Would you please copy each line below that includes the string "panel"?

━━━━

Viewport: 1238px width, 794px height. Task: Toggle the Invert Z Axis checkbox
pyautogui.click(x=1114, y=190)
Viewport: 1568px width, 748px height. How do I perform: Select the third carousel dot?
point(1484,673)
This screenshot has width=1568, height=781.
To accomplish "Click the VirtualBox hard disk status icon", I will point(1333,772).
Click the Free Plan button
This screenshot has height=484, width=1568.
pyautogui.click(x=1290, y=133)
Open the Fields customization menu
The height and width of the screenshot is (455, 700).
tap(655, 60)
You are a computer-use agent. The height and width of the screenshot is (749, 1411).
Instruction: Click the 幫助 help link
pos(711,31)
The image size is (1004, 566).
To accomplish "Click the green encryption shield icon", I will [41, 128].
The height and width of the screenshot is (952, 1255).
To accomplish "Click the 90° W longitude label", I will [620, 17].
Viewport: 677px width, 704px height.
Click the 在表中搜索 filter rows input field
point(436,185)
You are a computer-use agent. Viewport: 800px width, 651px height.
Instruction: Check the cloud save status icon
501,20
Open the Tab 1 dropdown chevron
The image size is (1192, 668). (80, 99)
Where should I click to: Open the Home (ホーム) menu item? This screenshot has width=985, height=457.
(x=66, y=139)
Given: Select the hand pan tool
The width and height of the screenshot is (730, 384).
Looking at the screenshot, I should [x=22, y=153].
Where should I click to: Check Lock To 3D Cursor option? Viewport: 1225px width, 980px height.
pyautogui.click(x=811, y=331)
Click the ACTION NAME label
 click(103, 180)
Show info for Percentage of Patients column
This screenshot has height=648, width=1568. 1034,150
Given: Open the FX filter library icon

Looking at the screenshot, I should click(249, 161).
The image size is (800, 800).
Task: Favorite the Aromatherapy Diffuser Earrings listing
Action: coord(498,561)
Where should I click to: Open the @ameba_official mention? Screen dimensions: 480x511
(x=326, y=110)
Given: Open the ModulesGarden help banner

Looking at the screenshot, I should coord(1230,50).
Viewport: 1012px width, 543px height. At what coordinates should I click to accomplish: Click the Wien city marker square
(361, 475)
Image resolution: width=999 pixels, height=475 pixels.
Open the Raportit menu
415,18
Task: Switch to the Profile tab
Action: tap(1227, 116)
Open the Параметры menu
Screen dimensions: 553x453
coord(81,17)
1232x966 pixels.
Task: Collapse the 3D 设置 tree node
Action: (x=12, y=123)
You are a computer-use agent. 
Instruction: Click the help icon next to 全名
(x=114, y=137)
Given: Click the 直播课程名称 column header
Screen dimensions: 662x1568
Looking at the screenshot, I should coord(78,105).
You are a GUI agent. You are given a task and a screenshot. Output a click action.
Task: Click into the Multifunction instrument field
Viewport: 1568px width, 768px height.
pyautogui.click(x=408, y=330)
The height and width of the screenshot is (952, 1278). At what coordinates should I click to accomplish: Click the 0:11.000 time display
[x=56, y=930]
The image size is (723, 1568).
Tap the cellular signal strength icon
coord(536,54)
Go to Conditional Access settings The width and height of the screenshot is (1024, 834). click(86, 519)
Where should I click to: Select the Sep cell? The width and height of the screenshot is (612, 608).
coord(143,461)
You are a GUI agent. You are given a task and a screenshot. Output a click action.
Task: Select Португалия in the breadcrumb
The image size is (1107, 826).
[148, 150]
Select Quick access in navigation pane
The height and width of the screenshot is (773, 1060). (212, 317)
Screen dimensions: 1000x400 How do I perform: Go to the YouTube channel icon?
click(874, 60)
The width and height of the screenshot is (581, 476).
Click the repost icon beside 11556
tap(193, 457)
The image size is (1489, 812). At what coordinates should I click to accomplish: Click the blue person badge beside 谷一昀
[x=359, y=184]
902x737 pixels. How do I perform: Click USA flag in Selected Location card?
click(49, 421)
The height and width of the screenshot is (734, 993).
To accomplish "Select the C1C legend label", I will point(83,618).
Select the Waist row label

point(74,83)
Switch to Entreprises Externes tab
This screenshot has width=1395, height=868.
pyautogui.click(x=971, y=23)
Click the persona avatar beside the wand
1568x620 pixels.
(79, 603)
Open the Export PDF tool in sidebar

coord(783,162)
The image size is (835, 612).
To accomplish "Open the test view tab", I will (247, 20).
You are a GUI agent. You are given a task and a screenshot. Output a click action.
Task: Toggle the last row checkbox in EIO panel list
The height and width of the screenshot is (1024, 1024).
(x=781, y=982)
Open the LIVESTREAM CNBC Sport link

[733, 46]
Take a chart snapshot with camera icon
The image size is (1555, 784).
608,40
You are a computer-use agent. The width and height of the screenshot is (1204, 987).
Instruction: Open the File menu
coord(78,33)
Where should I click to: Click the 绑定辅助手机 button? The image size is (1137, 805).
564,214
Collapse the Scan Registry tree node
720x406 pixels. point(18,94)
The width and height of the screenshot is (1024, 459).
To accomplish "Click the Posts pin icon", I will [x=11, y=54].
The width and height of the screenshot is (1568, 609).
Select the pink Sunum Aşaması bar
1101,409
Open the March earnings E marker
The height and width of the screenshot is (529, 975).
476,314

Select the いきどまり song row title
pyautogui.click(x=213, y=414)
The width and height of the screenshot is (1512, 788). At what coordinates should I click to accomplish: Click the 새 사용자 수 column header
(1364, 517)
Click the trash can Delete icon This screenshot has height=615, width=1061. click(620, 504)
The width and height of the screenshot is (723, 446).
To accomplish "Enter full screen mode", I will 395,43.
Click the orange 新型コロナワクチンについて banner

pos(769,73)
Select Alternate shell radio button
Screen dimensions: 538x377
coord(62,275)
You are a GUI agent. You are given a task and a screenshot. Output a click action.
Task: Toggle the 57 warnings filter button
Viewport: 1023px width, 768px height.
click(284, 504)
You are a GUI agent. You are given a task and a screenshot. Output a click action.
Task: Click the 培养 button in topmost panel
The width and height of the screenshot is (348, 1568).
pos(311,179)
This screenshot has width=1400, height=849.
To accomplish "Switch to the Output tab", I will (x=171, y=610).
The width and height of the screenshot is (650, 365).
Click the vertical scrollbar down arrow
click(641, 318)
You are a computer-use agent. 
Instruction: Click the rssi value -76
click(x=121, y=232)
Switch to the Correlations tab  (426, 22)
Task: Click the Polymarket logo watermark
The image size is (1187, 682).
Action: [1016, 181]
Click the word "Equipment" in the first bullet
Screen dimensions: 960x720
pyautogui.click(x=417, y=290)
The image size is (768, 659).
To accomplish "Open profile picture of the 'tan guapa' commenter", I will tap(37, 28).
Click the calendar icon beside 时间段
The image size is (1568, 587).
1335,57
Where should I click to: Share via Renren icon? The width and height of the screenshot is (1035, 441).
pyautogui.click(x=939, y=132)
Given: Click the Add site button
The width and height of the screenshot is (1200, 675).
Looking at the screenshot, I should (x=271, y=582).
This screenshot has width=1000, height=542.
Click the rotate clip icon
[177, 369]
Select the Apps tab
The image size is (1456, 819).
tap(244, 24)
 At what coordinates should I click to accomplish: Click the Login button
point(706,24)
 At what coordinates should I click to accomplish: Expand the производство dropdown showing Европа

━━━━

* **Response to this exercise**:
Task: Toggle the last row checkbox in EIO panel list
Task: Click the 培养 button in topmost panel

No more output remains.